Bastidores da Política - Crime volta a mostrar a cara em Manaus. Veja reação...


Crime volta a mostrar a cara em Manaus. Veja reação...

Por RAIMUNDO DE HOLANDA

08/10/2021 19h16 — em Bastidores da Política

Não se sabe ainda o que sinalizava o show pirotécnico de sexta-feira em Manaus  (se a chegada de um grande carregamento de drogas ou a unificação de diversos grupos criminosos em torno de uma atividade ilegal. Provavelmente, as duas coisas. 

A queima de fogos funciona como  um aviso - o de que a droga  chegou para ser distribuída ou um grupo rival foi abduzido ou dizimado. 

Acostumado com o espetáculo, que vinha se repetindo ao longo dos últimos meses, o manauara olhava o céu entre incrédulo e fascinado.

Certo de que, minutos depois, tudo o mais permaneceria escuro na grande noite e um novo dia ressurgiria com amigos e vizinhos falando  de um incômodo silêncio das autoridades, com o Estado capturado.

Mas não foi isso o que aconteceu. Alguma coisa mudou. E mudou para melhor. 

Com um novo comando, a Polícia reagiu, cercou a cidade e foi direto na toca dos criminosos.

A ousadia criminosa teve seu preço: prisões, apreensão de drogas, fogos de artifício e armas. 

Dessa vez havia um general de Exército  à frente de  uma tropa  até então sem comando. Uma tropa que, quando bem conduzida, produz resultados concretos.

O general Carlos Alberto Mansur, o novo secretário de Segurança Pública do Amazonas,  está disposto a pôr um fim na farra das facções criminosas em Manaus, atacando as zonas vermelhas e as  rotas do tráfico, numa ação conjunta com a Guarda Municipal, o Exército, a Marinha, a Aeronáutica, a Receita Federal e a Polícia Federal.

Em entrevista à coluna ele disse: “Todos esses órgãos tem uma responsabilidade na segurança.

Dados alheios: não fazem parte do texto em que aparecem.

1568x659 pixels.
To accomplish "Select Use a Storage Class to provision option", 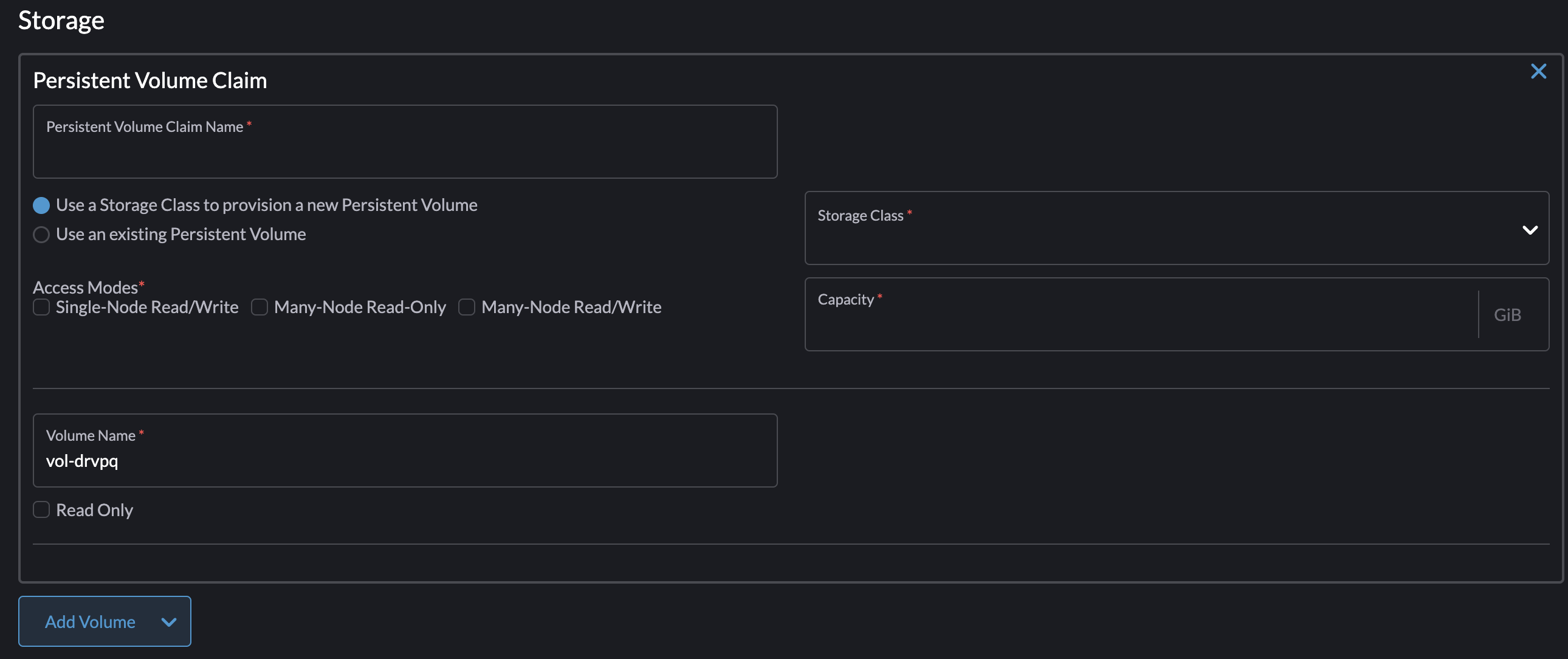I will [41, 205].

A  Segurança não é só responsabilidade do Estado, da Secretaria que comando, mas de todos, seja fiscalizando portos e aeroportos, seja vigiando as áreas de fronteira, seja investigando o destino dado ao dinheiro do tráfico”.

O general quer sufocar essas organizações, implodindo as redes de tráfico e com isso reduzindo o poder do dinheiro que faz dessa atividade criminosa um negócio bilionário.

É um bom sinal para o cidadão que vive praticamente aprisionado em alguns bairros da cidade de Manaus e uma má noticia para os grupos criminosos que haviam encontrado terreno fértil para crescer na cidade. 

Raimundo de Holanda é jornalista de Manaus. Passou pelo "O Jornal", "Jornal do Commercio", "A Notícia", "O Estado do Amazonas" e outros veículos de comunicação do Amazonas. Foi correspondente substituto do "Jornal do Brasil" em meados dos anos 80. Atualmente escreve a coluna Bastidores no Portal que leva seu nome.